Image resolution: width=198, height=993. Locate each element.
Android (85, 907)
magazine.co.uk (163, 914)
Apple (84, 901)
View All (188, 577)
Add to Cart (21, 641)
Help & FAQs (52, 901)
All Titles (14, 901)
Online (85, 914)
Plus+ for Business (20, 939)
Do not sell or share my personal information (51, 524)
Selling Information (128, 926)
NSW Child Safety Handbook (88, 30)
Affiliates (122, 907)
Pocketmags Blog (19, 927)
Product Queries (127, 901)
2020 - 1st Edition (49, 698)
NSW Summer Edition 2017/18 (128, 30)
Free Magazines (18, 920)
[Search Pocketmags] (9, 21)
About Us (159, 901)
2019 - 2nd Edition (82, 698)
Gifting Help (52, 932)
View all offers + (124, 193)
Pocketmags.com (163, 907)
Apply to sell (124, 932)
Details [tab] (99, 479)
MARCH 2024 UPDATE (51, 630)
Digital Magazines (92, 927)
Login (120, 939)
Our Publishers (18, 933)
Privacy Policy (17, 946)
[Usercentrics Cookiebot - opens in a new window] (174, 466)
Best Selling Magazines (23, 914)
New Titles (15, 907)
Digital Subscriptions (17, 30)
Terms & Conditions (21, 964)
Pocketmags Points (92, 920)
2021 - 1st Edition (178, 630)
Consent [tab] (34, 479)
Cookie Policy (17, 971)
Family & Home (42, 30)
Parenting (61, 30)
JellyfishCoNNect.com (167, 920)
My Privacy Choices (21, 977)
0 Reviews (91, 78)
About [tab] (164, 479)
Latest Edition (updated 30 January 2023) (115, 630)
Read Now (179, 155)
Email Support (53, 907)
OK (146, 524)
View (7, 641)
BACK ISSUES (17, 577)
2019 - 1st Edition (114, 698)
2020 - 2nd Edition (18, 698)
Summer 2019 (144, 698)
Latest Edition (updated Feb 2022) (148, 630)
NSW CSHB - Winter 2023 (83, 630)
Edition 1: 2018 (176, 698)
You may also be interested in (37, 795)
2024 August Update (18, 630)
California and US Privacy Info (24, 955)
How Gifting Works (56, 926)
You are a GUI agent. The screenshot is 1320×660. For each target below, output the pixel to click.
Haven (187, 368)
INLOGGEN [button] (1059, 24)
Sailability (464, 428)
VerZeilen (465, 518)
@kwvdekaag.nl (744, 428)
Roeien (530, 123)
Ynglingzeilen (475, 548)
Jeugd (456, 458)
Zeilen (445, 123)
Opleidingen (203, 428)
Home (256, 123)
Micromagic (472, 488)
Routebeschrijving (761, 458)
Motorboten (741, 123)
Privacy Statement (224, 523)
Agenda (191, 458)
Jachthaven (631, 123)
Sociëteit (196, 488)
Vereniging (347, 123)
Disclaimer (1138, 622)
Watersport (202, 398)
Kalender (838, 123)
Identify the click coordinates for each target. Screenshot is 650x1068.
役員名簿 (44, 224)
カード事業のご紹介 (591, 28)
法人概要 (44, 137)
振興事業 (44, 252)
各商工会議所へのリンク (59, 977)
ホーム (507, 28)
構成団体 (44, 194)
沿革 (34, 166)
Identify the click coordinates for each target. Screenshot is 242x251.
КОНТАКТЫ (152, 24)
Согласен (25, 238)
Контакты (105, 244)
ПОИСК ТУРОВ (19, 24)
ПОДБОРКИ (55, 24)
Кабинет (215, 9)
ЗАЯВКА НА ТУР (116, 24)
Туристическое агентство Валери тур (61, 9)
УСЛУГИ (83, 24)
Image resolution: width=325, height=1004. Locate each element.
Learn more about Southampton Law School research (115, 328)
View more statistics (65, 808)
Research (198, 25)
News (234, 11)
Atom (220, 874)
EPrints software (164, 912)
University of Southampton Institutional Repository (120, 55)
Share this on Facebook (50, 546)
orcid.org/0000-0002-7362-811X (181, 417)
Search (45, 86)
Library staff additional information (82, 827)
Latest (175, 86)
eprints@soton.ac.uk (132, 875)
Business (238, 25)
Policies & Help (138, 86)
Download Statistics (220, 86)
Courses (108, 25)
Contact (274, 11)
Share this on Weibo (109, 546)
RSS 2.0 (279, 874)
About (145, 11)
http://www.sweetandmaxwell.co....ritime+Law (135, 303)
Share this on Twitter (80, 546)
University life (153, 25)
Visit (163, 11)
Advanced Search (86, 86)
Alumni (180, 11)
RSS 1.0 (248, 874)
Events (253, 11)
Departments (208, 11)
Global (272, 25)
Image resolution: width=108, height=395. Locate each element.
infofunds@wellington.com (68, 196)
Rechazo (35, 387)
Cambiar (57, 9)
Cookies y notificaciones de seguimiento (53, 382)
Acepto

────────────────

Output every line of the material above as a Markdown table with two columns, Row for the line number and Line for its text. Omit blank lines.

| Row | Line |
|---|---|
| 1 | Image resolution: width=198, height=993. Locate each element. |
| 2 | Android (85, 907) |
| 3 | magazine.co.uk (163, 914) |
| 4 | Apple (84, 901) |
| 5 | View All (188, 577) |
| 6 | Add to Cart (21, 641) |
| 7 | Help & FAQs (52, 901) |
| 8 | All Titles (14, 901) |
| 9 | Online (85, 914) |
| 10 | Plus+ for Business (20, 939) |
| 11 | Do not sell or share my personal information (51, 524) |
| 12 | Selling Information (128, 926) |
| 13 | NSW Child Safety Handbook (88, 30) |
| 14 | Affiliates (122, 907) |
| 15 | Pocketmags Blog (19, 927) |
| 16 | Product Queries (127, 901) |
| 17 | 2020 - 1st Edition (49, 698) |
| 18 | NSW Summer Edition 2017/18 (128, 30) |
| 19 | Free Magazines (18, 920) |
| 20 | [Search Pocketmags] (9, 21) |
| 21 | About Us (159, 901) |
| 22 | 2019 - 2nd Edition (82, 698) |
| 23 | Gifting Help (52, 932) |
| 24 | View all offers + (124, 193) |
| 25 | Pocketmags.com (163, 907) |
| 26 | Apply to sell (124, 932) |
| 27 | Details [tab] (99, 479) |
| 28 | MARCH 2024 UPDATE (51, 630) |
| 29 | Digital Magazines (92, 927) |
| 30 | Login (120, 939) |
| 31 | Our Publishers (18, 933) |
| 32 | Privacy Policy (17, 946) |
| 33 | [Usercentrics Cookiebot - opens in a new window] (174, 466) |
| 34 | Best Selling Magazines (23, 914) |
| 35 | New Titles (15, 907) |
| 36 | Digital Subscriptions (17, 30) |
| 37 | Terms & Conditions (21, 964) |
| 38 | Pocketmags Points (92, 920) |
| 39 | 2021 - 1st Edition (178, 630) |
| 40 | Consent [tab] (34, 479) |
| 41 | Cookie Policy (17, 971) |
| 42 | Family & Home (42, 30) |
| 43 | Parenting (61, 30) |
| 44 | JellyfishCoNNect.com (167, 920) |
| 45 | My Privacy Choices (21, 977) |
| 46 | 0 Reviews (91, 78) |
| 47 | About [tab] (164, 479) |
| 48 | Latest Edition (updated 30 January 2023) (115, 630) |
| 49 | Read Now (179, 155) |
| 50 | Email Support (53, 907) |
| 51 | OK (146, 524) |
| 52 | View (7, 641) |
| 53 | BACK ISSUES (17, 577) |
| 54 | 2019 - 1st Edition (114, 698) |
| 55 | 2020 - 2nd Edition (18, 698) |
| 56 | Summer 2019 (144, 698) |
| 57 | Latest Edition (updated Feb 2022) (148, 630) |
| 58 | NSW CSHB - Winter 2023 (83, 630) |
| 59 | Edition 1: 2018 (176, 698) |
| 60 | You may also be interested in (37, 795) |
| 61 | 2024 August Update (18, 630) |
| 62 | California and US Privacy Info (24, 955) |
| 63 | How Gifting Works (56, 926) |
| 64 | You are a GUI agent. The screenshot is 1320×660. For each target below, output the pixel to click. |
| 65 | Haven (187, 368) |
| 66 | INLOGGEN [button] (1059, 24) |
| 67 | Sailability (464, 428) |
| 68 | VerZeilen (465, 518) |
| 69 | @kwvdekaag.nl (744, 428) |
| 70 | Roeien (530, 123) |
| 71 | Ynglingzeilen (475, 548) |
| 72 | Jeugd (456, 458) |
| 73 | Zeilen (445, 123) |
| 74 | Opleidingen (203, 428) |
| 75 | Home (256, 123) |
| 76 | Micromagic (472, 488) |
| 77 | Routebeschrijving (761, 458) |
| 78 | Motorboten (741, 123) |
| 79 | Privacy Statement (224, 523) |
| 80 | Agenda (191, 458) |
| 81 | Jachthaven (631, 123) |
| 82 | Sociëteit (196, 488) |
| 83 | Vereniging (347, 123) |
| 84 | Disclaimer (1138, 622) |
| 85 | Watersport (202, 398) |
| 86 | Kalender (838, 123) |
| 87 | Identify the click coordinates for each target. Screenshot is 650x1068. |
| 88 | 役員名簿 (44, 224) |
| 89 | カード事業のご紹介 (591, 28) |
| 90 | 法人概要 (44, 137) |
| 91 | 振興事業 (44, 252) |
| 92 | 各商工会議所へのリンク (59, 977) |
| 93 | ホーム (507, 28) |
| 94 | 構成団体 (44, 194) |
| 95 | 沿革 (34, 166) |
| 96 | Identify the click coordinates for each target. Screenshot is 242x251. |
| 97 | КОНТАКТЫ (152, 24) |
| 98 | Согласен (25, 238) |
| 99 | Контакты (105, 244) |
| 100 | ПОИСК ТУРОВ (19, 24) |
| 101 | ПОДБОРКИ (55, 24) |
| 102 | Кабинет (215, 9) |
| 103 | ЗАЯВКА НА ТУР (116, 24) |
| 104 | Туристическое агентство Валери тур (61, 9) |
| 105 | УСЛУГИ (83, 24) |
| 106 | Image resolution: width=325, height=1004. Locate each element. |
| 107 | Learn more about Southampton Law School research (115, 328) |
| 108 | View more statistics (65, 808) |
| 109 | Research (198, 25) |
| 110 | News (234, 11) |
| 111 | Atom (220, 874) |
| 112 | EPrints software (164, 912) |
| 113 | University of Southampton Institutional Repository (120, 55) |
| 114 | Share this on Facebook (50, 546) |
| 115 | orcid.org/0000-0002-7362-811X (181, 417) |
| 116 | Search (45, 86) |
| 117 | Library staff additional information (82, 827) |
| 118 | Latest (175, 86) |
| 119 | eprints@soton.ac.uk (132, 875) |
| 120 | Business (238, 25) |
| 121 | Policies & Help (138, 86) |
| 122 | Download Statistics (220, 86) |
| 123 | Courses (108, 25) |
| 124 | Contact (274, 11) |
| 125 | Share this on Weibo (109, 546) |
| 126 | RSS 2.0 (279, 874) |
| 127 | About (145, 11) |
| 128 | http://www.sweetandmaxwell.co....ritime+Law (135, 303) |
| 129 | Share this on Twitter (80, 546) |
| 130 | University life (153, 25) |
| 131 | Visit (163, 11) |
| 132 | Advanced Search (86, 86) |
| 133 | Alumni (180, 11) |
| 134 | RSS 1.0 (248, 874) |
| 135 | Events (253, 11) |
| 136 | Departments (208, 11) |
| 137 | Global (272, 25) |
| 138 | Image resolution: width=108, height=395. Locate each element. |
| 139 | infofunds@wellington.com (68, 196) |
| 140 | Rechazo (35, 387) |
| 141 | Cambiar (57, 9) |
| 142 | Cookies y notificaciones de seguimiento (53, 382) |
| 143 | Acepto |